┌──
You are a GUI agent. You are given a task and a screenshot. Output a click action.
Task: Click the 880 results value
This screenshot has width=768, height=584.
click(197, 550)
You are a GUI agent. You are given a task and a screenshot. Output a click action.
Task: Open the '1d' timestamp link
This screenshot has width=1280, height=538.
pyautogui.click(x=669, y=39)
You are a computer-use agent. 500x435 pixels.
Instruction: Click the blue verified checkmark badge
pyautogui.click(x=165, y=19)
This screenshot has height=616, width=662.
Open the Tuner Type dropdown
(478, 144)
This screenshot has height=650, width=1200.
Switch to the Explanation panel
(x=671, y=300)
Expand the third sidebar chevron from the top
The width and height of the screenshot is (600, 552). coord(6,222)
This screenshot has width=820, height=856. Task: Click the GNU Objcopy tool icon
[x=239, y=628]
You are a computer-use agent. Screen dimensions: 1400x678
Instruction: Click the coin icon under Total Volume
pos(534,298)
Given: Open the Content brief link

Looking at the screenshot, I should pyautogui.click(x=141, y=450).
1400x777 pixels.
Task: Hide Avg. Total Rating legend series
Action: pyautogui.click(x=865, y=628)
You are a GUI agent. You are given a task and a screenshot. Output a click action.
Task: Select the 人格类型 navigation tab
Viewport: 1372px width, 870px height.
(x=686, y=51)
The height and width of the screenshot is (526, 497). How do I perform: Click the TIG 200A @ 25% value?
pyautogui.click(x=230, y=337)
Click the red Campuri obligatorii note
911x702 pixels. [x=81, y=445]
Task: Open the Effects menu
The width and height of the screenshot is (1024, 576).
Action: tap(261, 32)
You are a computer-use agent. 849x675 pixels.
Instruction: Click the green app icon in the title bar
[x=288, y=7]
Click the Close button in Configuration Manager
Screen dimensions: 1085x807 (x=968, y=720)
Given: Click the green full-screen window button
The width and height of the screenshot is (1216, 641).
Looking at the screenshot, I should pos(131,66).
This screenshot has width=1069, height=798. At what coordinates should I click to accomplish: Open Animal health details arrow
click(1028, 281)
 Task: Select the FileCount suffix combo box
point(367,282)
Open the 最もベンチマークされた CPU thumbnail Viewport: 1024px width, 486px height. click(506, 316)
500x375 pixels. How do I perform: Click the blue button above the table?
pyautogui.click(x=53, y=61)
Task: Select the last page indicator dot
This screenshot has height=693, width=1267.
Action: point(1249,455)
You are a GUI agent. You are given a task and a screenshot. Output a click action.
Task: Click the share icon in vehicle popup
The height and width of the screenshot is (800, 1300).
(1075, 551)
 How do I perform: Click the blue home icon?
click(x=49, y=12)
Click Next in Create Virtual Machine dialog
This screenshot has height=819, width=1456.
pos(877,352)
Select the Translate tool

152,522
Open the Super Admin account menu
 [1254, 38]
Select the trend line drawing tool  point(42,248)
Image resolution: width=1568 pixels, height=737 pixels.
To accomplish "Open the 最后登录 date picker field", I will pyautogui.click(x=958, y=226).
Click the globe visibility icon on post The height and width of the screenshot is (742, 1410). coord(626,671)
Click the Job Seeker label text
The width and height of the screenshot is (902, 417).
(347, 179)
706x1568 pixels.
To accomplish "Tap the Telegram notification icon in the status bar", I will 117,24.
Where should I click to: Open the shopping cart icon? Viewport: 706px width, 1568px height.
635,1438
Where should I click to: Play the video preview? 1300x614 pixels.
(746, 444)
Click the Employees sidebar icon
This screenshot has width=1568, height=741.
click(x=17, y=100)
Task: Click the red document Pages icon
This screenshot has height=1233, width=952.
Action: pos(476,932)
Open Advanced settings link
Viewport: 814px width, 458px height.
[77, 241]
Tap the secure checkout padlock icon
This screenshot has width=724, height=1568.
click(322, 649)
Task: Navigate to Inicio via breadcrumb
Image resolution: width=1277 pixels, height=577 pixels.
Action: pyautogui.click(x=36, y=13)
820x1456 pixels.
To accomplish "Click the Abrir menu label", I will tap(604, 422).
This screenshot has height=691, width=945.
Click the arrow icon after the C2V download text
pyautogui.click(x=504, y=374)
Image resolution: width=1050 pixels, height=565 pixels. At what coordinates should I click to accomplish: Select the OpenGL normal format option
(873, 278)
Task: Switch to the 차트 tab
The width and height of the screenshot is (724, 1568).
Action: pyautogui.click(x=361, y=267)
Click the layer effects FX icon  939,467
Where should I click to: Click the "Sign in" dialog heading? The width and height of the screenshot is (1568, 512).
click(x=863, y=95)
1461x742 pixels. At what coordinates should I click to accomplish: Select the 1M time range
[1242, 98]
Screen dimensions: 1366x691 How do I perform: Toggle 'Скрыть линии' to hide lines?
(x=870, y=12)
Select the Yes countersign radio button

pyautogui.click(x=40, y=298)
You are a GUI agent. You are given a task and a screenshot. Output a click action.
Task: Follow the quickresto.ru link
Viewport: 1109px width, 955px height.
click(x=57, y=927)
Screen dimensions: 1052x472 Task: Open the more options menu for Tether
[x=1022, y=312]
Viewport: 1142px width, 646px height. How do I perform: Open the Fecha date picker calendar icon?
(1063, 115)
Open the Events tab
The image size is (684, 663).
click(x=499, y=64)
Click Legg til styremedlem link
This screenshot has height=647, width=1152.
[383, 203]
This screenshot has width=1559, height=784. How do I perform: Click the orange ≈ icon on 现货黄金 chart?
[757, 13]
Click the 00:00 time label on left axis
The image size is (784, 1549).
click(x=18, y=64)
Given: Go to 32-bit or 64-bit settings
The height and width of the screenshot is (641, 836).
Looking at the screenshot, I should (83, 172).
└──
• About this exercise: An identical copy of the entries above is the expected result.

• Answer to this task:
You are a GUI agent. You are given a task and a screenshot. Output a click action.
Task: Click the 880 results value
This screenshot has width=768, height=584.
click(197, 550)
You are a GUI agent. You are given a task and a screenshot. Output a click action.
Task: Open the '1d' timestamp link
This screenshot has width=1280, height=538.
pyautogui.click(x=669, y=39)
You are a computer-use agent. 500x435 pixels.
Instruction: Click the blue verified checkmark badge
pyautogui.click(x=165, y=19)
This screenshot has height=616, width=662.
Open the Tuner Type dropdown
(478, 144)
This screenshot has height=650, width=1200.
Switch to the Explanation panel
(x=671, y=300)
Expand the third sidebar chevron from the top
The width and height of the screenshot is (600, 552). coord(6,222)
This screenshot has width=820, height=856. Task: Click the GNU Objcopy tool icon
[x=239, y=628]
You are a computer-use agent. Screen dimensions: 1400x678
Instruction: Click the coin icon under Total Volume
pos(534,298)
Given: Open the Content brief link

Looking at the screenshot, I should pyautogui.click(x=141, y=450).
1400x777 pixels.
Task: Hide Avg. Total Rating legend series
Action: pyautogui.click(x=865, y=628)
You are a GUI agent. You are given a task and a screenshot. Output a click action.
Task: Select the 人格类型 navigation tab
Viewport: 1372px width, 870px height.
(x=686, y=51)
The height and width of the screenshot is (526, 497). How do I perform: Click the TIG 200A @ 25% value?
pyautogui.click(x=230, y=337)
Click the red Campuri obligatorii note
911x702 pixels. [x=81, y=445]
Task: Open the Effects menu
The width and height of the screenshot is (1024, 576).
Action: tap(261, 32)
You are a computer-use agent. 849x675 pixels.
Instruction: Click the green app icon in the title bar
[x=288, y=7]
Click the Close button in Configuration Manager
Screen dimensions: 1085x807 (x=968, y=720)
Given: Click the green full-screen window button
The width and height of the screenshot is (1216, 641).
Looking at the screenshot, I should pos(131,66).
This screenshot has width=1069, height=798. At what coordinates should I click to accomplish: Open Animal health details arrow
click(1028, 281)
 Task: Select the FileCount suffix combo box
point(367,282)
Open the 最もベンチマークされた CPU thumbnail Viewport: 1024px width, 486px height. click(506, 316)
500x375 pixels. How do I perform: Click the blue button above the table?
pyautogui.click(x=53, y=61)
Task: Select the last page indicator dot
This screenshot has height=693, width=1267.
Action: point(1249,455)
You are a GUI agent. You are given a task and a screenshot. Output a click action.
Task: Click the share icon in vehicle popup
The height and width of the screenshot is (800, 1300).
(1075, 551)
 How do I perform: Click the blue home icon?
click(x=49, y=12)
Click Next in Create Virtual Machine dialog
This screenshot has height=819, width=1456.
pos(877,352)
Select the Translate tool

152,522
Open the Super Admin account menu
 [1254, 38]
Select the trend line drawing tool  point(42,248)
Image resolution: width=1568 pixels, height=737 pixels.
To accomplish "Open the 最后登录 date picker field", I will pyautogui.click(x=958, y=226).
Click the globe visibility icon on post The height and width of the screenshot is (742, 1410). coord(626,671)
Click the Job Seeker label text
The width and height of the screenshot is (902, 417).
(347, 179)
706x1568 pixels.
To accomplish "Tap the Telegram notification icon in the status bar", I will 117,24.
Where should I click to: Open the shopping cart icon? Viewport: 706px width, 1568px height.
635,1438
Where should I click to: Play the video preview? 1300x614 pixels.
(746, 444)
Click the Employees sidebar icon
This screenshot has width=1568, height=741.
click(x=17, y=100)
Task: Click the red document Pages icon
This screenshot has height=1233, width=952.
Action: pos(476,932)
Open Advanced settings link
Viewport: 814px width, 458px height.
[77, 241]
Tap the secure checkout padlock icon
This screenshot has width=724, height=1568.
click(322, 649)
Task: Navigate to Inicio via breadcrumb
Image resolution: width=1277 pixels, height=577 pixels.
Action: pyautogui.click(x=36, y=13)
820x1456 pixels.
To accomplish "Click the Abrir menu label", I will tap(604, 422).
This screenshot has height=691, width=945.
Click the arrow icon after the C2V download text
pyautogui.click(x=504, y=374)
Image resolution: width=1050 pixels, height=565 pixels. At what coordinates should I click to accomplish: Select the OpenGL normal format option
(873, 278)
Task: Switch to the 차트 tab
The width and height of the screenshot is (724, 1568).
Action: pyautogui.click(x=361, y=267)
Click the layer effects FX icon  939,467
Where should I click to: Click the "Sign in" dialog heading? The width and height of the screenshot is (1568, 512).
click(x=863, y=95)
1461x742 pixels. At what coordinates should I click to accomplish: Select the 1M time range
[1242, 98]
Screen dimensions: 1366x691 How do I perform: Toggle 'Скрыть линии' to hide lines?
(x=870, y=12)
Select the Yes countersign radio button

pyautogui.click(x=40, y=298)
You are a GUI agent. You are given a task and a screenshot. Output a click action.
Task: Follow the quickresto.ru link
Viewport: 1109px width, 955px height.
click(x=57, y=927)
Screen dimensions: 1052x472 Task: Open the more options menu for Tether
[x=1022, y=312]
Viewport: 1142px width, 646px height. How do I perform: Open the Fecha date picker calendar icon?
(1063, 115)
Open the Events tab
The image size is (684, 663).
click(x=499, y=64)
Click Legg til styremedlem link
This screenshot has height=647, width=1152.
[383, 203]
This screenshot has width=1559, height=784. How do I perform: Click the orange ≈ icon on 现货黄金 chart?
[757, 13]
Click the 00:00 time label on left axis
The image size is (784, 1549).
click(x=18, y=64)
Given: Go to 32-bit or 64-bit settings
The height and width of the screenshot is (641, 836).
Looking at the screenshot, I should (83, 172).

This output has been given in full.